The most significant innovation of the USVS-Net in this study lies in the introduction of the GCSA module and MECS module. The GCSA module improves target recognition by leveraging multi-scale interactions to strengthen pixel-level correlations while minimizing spatial information loss, thereby reducing pixel misclassification errors during the segmentation process. The MECS module distinguishes the important frequency-domain information by extracting the global statistical information and capturing the representative features of different scales, which realizes the accurate segmentation of the details, such as the edges, lines, and so on. Combining the two modules with the designed network to form USVS-Net improves the segmentation accuracy and efficiency. The effectiveness and robustness of USVS-Net are verified by experiments on USV-DATA dataset and Pascal VOC2007 dataset. Finally, the feasibility of the algorithm was verified by offshore sailing experiments.
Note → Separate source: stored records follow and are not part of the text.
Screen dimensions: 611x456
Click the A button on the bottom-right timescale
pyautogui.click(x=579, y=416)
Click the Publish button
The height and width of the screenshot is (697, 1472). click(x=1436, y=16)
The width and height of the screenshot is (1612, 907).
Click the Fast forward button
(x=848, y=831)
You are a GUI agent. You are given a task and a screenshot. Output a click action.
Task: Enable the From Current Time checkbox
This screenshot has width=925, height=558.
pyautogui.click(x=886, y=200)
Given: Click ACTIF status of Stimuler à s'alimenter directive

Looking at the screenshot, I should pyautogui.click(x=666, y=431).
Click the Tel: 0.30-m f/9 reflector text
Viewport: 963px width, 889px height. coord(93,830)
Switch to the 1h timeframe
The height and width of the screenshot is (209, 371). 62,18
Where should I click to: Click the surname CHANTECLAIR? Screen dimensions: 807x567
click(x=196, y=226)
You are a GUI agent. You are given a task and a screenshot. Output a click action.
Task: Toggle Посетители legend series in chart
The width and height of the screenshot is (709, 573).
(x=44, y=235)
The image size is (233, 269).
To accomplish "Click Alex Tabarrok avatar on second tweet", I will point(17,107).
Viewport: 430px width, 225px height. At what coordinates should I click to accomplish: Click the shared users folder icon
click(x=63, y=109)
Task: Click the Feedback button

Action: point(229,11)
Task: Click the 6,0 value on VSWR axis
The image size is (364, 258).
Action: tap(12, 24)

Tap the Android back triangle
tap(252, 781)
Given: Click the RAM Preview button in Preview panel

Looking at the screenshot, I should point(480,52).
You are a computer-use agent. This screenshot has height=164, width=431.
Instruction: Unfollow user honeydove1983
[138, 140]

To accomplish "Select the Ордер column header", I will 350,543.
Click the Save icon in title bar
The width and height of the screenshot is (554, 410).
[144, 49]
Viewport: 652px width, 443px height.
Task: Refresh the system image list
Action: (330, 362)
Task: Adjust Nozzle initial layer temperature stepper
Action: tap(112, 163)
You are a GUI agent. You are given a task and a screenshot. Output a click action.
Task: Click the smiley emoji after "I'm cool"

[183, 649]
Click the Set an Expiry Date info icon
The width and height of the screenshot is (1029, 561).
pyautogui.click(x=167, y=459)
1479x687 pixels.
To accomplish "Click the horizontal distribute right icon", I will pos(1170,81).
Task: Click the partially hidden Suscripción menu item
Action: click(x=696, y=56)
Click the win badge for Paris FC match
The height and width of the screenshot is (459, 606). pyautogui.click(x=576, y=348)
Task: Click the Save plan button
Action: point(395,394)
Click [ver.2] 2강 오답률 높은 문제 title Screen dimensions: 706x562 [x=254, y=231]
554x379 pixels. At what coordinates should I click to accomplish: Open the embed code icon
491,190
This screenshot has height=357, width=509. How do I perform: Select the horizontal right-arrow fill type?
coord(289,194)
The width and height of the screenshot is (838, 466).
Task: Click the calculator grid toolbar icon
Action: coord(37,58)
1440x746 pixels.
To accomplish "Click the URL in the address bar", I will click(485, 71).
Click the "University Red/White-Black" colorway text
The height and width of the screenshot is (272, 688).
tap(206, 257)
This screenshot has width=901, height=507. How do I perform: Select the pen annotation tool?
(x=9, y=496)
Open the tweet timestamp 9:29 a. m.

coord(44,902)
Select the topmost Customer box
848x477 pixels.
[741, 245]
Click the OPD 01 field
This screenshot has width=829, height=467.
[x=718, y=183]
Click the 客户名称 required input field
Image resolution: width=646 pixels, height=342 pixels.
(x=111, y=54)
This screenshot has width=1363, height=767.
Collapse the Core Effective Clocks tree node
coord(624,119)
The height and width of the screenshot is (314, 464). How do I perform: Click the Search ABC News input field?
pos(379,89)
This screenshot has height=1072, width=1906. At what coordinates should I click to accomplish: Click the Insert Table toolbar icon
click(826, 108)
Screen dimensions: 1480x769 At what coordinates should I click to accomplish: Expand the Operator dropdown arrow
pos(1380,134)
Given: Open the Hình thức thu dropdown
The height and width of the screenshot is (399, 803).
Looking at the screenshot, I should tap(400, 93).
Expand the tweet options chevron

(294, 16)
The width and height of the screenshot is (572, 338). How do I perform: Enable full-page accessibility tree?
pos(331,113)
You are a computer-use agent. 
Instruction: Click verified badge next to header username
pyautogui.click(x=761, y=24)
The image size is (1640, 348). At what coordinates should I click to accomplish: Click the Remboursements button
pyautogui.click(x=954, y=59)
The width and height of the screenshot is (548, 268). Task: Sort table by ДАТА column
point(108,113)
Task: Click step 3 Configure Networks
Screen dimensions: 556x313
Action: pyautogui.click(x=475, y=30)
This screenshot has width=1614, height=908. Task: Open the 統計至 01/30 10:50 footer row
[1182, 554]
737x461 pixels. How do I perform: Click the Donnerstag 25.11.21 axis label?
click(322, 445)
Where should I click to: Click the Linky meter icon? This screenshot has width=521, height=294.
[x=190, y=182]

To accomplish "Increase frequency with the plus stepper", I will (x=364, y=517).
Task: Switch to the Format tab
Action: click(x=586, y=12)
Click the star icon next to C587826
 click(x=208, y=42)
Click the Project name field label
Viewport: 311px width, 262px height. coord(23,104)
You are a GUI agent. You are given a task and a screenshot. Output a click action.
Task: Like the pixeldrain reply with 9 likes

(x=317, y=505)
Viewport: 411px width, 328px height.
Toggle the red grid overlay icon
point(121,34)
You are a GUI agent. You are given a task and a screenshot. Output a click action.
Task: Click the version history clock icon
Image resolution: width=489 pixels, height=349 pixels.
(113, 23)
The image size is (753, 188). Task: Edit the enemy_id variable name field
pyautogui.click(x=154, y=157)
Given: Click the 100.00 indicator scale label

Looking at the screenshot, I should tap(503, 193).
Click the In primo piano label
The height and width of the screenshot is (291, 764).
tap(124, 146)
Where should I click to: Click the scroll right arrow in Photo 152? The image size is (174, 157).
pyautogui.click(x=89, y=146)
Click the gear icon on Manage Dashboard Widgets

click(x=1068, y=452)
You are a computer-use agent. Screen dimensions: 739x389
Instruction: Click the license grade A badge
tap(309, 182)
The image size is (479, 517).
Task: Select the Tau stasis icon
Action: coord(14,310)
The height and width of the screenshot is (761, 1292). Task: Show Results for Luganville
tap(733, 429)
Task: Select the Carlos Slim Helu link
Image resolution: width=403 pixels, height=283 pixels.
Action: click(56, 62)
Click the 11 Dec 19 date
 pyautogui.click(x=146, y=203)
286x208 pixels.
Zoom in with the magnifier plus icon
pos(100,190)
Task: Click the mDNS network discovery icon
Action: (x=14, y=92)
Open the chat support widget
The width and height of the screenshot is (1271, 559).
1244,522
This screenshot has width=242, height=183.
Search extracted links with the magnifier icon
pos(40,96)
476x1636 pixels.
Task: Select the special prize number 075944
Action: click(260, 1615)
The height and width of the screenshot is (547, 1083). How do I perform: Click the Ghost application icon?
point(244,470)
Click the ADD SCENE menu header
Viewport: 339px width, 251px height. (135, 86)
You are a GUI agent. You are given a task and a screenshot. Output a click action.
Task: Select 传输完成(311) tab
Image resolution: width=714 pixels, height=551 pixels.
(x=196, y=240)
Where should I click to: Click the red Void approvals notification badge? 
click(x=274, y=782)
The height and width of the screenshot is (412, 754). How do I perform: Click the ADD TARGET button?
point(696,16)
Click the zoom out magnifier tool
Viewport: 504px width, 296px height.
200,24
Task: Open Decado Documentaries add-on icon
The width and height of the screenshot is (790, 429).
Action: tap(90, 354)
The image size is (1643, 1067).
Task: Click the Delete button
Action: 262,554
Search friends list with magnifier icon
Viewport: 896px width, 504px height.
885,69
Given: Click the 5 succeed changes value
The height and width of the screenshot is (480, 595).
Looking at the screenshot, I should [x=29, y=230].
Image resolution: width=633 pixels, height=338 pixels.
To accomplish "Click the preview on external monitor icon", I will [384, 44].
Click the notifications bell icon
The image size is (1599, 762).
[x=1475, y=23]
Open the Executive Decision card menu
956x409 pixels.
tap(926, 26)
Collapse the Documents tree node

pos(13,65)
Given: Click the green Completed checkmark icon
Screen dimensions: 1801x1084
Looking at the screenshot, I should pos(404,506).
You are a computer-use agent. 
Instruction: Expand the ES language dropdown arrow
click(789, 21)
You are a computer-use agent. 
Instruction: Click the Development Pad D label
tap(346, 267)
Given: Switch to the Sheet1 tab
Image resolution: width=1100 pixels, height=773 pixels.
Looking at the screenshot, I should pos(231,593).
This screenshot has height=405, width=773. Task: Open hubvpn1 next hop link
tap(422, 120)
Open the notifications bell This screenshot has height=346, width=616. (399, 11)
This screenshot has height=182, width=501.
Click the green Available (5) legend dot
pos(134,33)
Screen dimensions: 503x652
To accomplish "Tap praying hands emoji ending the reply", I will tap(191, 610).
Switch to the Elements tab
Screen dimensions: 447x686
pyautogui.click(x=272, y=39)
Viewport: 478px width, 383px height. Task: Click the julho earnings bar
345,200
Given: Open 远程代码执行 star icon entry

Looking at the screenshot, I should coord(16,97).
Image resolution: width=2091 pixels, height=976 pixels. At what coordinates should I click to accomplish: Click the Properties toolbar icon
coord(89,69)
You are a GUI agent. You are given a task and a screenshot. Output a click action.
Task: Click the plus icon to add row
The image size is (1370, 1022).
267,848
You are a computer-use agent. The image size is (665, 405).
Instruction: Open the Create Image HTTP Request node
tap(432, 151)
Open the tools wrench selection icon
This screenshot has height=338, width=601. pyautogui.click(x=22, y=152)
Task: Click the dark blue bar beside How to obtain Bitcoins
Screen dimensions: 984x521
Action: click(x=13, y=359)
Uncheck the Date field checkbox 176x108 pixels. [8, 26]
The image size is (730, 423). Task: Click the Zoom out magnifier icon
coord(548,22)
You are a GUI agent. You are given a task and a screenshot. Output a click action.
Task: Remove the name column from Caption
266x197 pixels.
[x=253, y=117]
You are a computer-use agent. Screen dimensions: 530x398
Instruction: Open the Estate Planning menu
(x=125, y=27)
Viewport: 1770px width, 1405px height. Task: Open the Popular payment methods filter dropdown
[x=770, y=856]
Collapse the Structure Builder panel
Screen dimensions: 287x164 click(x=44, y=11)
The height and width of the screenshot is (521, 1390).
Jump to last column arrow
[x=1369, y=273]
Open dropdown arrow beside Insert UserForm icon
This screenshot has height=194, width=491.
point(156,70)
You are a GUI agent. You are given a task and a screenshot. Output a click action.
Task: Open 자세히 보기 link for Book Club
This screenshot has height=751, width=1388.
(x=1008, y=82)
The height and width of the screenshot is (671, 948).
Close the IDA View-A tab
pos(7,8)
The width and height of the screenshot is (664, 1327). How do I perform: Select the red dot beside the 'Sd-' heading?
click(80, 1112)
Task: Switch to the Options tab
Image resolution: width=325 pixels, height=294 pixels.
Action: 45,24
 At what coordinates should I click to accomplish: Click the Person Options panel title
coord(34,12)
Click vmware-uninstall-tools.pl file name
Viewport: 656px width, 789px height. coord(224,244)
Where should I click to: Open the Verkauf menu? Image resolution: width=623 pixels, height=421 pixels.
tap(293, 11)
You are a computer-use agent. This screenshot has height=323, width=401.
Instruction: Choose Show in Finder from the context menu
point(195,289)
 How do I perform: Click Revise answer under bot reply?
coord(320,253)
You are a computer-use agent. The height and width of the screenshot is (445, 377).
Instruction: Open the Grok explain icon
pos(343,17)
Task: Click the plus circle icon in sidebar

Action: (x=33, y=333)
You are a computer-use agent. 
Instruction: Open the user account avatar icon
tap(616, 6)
In the future, the team will further expand the dataset, improve the network structure by expanding the sensing field [22] and enhancing the feature resolution capability, and will try to combine the unmanned ship equipped with image segmentation algorithm with the shipborne UAV equipped with target detection algorithms, and at the same time, develop the shipborne UAV’s autonomous landing technology [23] and the ship’s exhaust gas detection and tracking technology [24], which will facilitate the development of air–sea synergy technology.

Although USVS-Net performs well in the unmanned boat feasible domain segmentation task, there are still some shortcomings that need to be further improved in future research: (1) USVS-Net reduces the computational complexity by using MobileNetV2 as the backbone network, but the inference speed may still fail to meet the real-time requirements in high-resolution images or complex scenes. Therefore, we will continue to explore more lightweight network structures or model compression techniques (e.g., pruning, quantization) to further improve the computational efficiency of the algorithm and make it more suitable to be deployed on resource-constrained edge devices. (2) USVS-Net performs well in regular scenarios, but the segmentation performance may be degraded under extreme light, weather, or complex background conditions. Therefore, we will introduce more domain-adaptive methods to improve the robustness of the algorithm in extreme scenarios.

Author Contributions

M.S.: software, validation; X.L.: Conceptualization, methodology, project administration, funding acquisition; X.Y. and Y.L.: formal analysis, investigation, resources, data curation; W.C. and C.S.: writing—original draft preparation, writing—review and editing, visualization, supervision; C.X.: visualization, supervision. All authors have read and agreed to the published version of the manuscript.

Funding

This research was funded by the Natural Science Foundation of Shandong Province issued by the Science and Technology Department of Shandong Province under grant number: ZR2022QE201.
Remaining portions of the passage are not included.